Carla la miró marcharse pensativa mientras desaparecía escalera abajo, un torbellino de cabellos rubios y piernas largas. ¿Adoptada? Era interesante. Otra dimensión para el artículo, tal vez. Averiguaría más cosas al día siguiente.
«La chica con determinación inquebrantable», se subtitulaba el artículo. Y a continuación describía el empuje de la vida de Martha: «Ningún novio en serio en el instituto para no distraerse de los estudios, trabajaba doce horas al día, e incluso ahora, sólo tiene una semana de vacaciones seguidas…».
Jack Kirkland lo había organizado: la editora era una amiga, había dicho que había visto el artículo del Sketch y que buscaba a una mujer dedicada a la política para entrevistarla. Martha había dicho que por qué no Janet y él había dicho que a Janet ya la habían entrevistado mucho, querían a alguien nuevo, y joven.
– No se lo digas a Janet -dijo Martha.
– ¿Por qué? Además ya se lo he dicho.
– ¡Jack! Piensa cómo se habrá sentido.
– Demasiado tarde -dijo él-, pero creo que no le ha importado. Ha dicho, más o menos, que estaba harta de dar entrevistas.
Esa vez no había tenido tanto miedo. Se había sentido al mando todo el rato. Y quedó bien. Estaba aprendiendo, y deprisa.

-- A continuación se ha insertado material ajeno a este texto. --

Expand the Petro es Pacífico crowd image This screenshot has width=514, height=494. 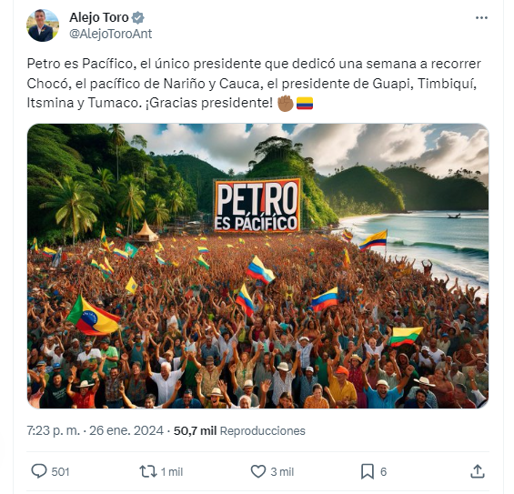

Pensaba que nunca había sido tan feliz. Había asumido todos esos riesgos vitales, había salido de su zona de confort bien delimitada, había respirado el aire embriagador y había seguido sintiéndose segura. Debería haber confiado en sí misma antes, pensó. Se había perdido mucho. Incluso había hecho algo que la había asombrado, que era hacer una prueba para Question Time. Pronto iría de vacaciones con Ed, como él le pedía desde hacía tiempo.
– ¿Qué tiene de malo? -decía-. Lo pasaremos bien. ¿Te suena, Martha? Es lo que hace la gente. Deberías investigarlo. Sólo una semana. Te prometo no pedir más. Venga, vive peligrosamente.
Por el momento había dicho que no, pero aquella mañana, a caballo de la vida y el éxito, empezaba a imaginárselo, quizá más que imaginarse…
– Bueno, ya estamos -dijo Marc Jones-. Has estado muy bien, Kate.
– Es verdad -convino Carla-. Fantástica. Esas últimas fotos, cuando te has puesto a bailar, vaya, quiero ponerlas en primera página.
– ¡Por mí encantada! -exclamó Kate. Estaba encendida, volando, triunfal.
– No creo que nos dejen, pero seguro que sacaremos una a doble página, si fuera por mí en el centro del periódico. ¿Estás orgullosa de ella, Jilly?
– Estoy muy orgullosa -dijo Jilly-. Creo que lo ha hecho de maravilla. Parecía que llevara años haciéndolo.
Se sentía muy feliz, muy justificada por la decisión que había tomado. Había visto que a Kate le ocurría algo aquella mañana, y la propia Kate también se había dado cuenta. Se había deshecho de algunas de sus inseguridades, sus dudas sobre sí misma, y se había convertido en alguien nuevo. De una forma divertida, Kate se había encontrado a sí misma. Su propio yo. Había sido encantador presenciarlo.